Northeastern Section - 56th Annual Meeting - 2021

Paper No. 14-5
Presentation Time: 9:25 AM

MOVING CONTINENTS: A NGSS MIDDLE SCHOOL PLATE TECTONICS UNIT


THOMAS, Jeffrey, Geological Sciences, Central Connecticut State University, 1615 Stanley Street, New Britain, CT 06050

Moving Continents, a middle school unit that aligns with NGSS Disciplinary Core Idea (DCI) MS ESS2.B, Plate Tectonics and Large-scale Interactions and MS ESS1.C, The History of Planet Earth, engages students to describe large-scale motion of Earth’s lithospheric plates over millions of years to explain science ideas such as formation of mountains and oceans and the changing positions of Earth’s landmasses. Teaching middle schoolers about plate tectonics is a challenge due to the abstract nature of the large spatial scale of the lithospheric plates as well as the slow temporal movements. Thus, selecting a unit-level anchoring phenomenon that students could observe to form testable explanations and predictions about plate tectonics is a challenge. To make the phenomenon accessible to students it must relate to their real-world experiences and be puzzling enough for them to pose quality scientific questions and seek explanations. As such, one of Connecticut’s (CT) most famous geologic discoveries, over 2000 prehistoric fossilized dinosaur footprints from the Jurassic period, was highlighted to engage kids. The puzzling aspect was not the fossil prints, but rather the environment in which these prehistoric animals lived. As Pangea was breaking up, CT’s geographic position was situated closer the equator which resulted in a tropical climate. These differences were accessible since students were familiar with CT’s present-day temperate climate.
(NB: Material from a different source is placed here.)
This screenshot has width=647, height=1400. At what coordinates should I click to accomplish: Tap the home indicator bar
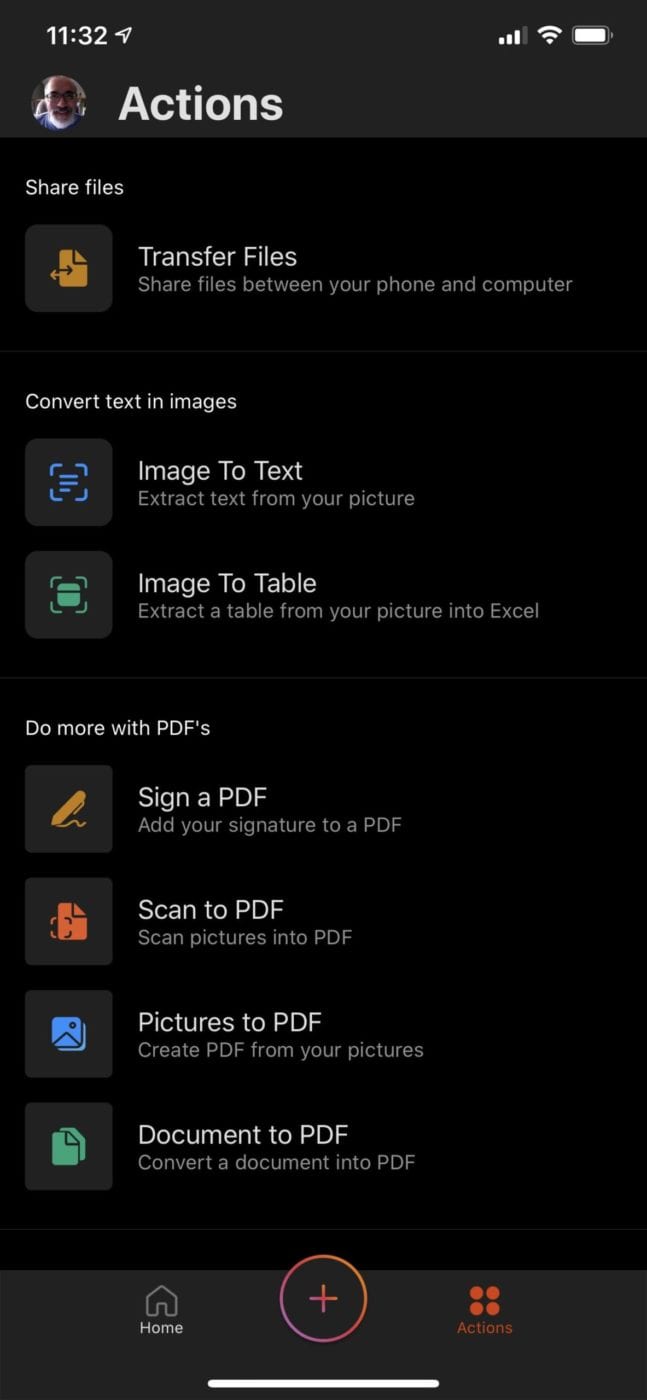(323, 1383)
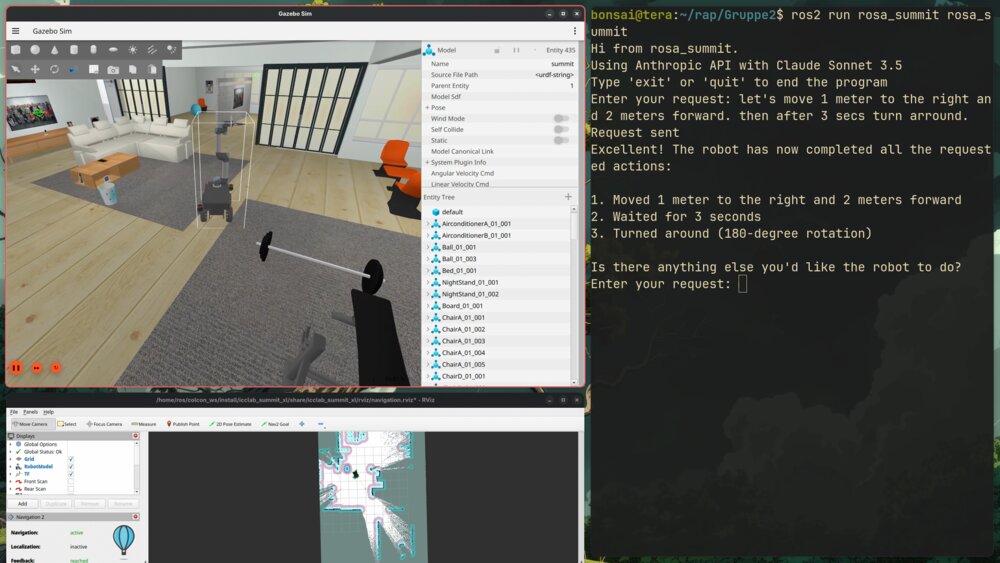Select the Translate mode tool

[35, 69]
This puzzles students to hypothesize that CT may have been located closer to the equator. As such, the goal for this unit was for students to propose a well-developed scientific explanation of how CT’s climate and landscape changed over millions of years, citing plate tectonics as the underlying theory. The 5E Learning Cycle guided the scope and sequence of the unit. A series of inquiry-based activities explore this unit phenomenon through analyzing geoscience evidence and readings to describe how Earth’s lithospheric plates move. For each activity, diverse instructional and assessment practices that emphasize science and engineering practices (SEPs), crosscutting concepts (DCI), and disciplinary literacy practices to learn the DCIs. By the end of the unit, students revise their initial model and construct an explanation for how CT shifted northward over millions of years.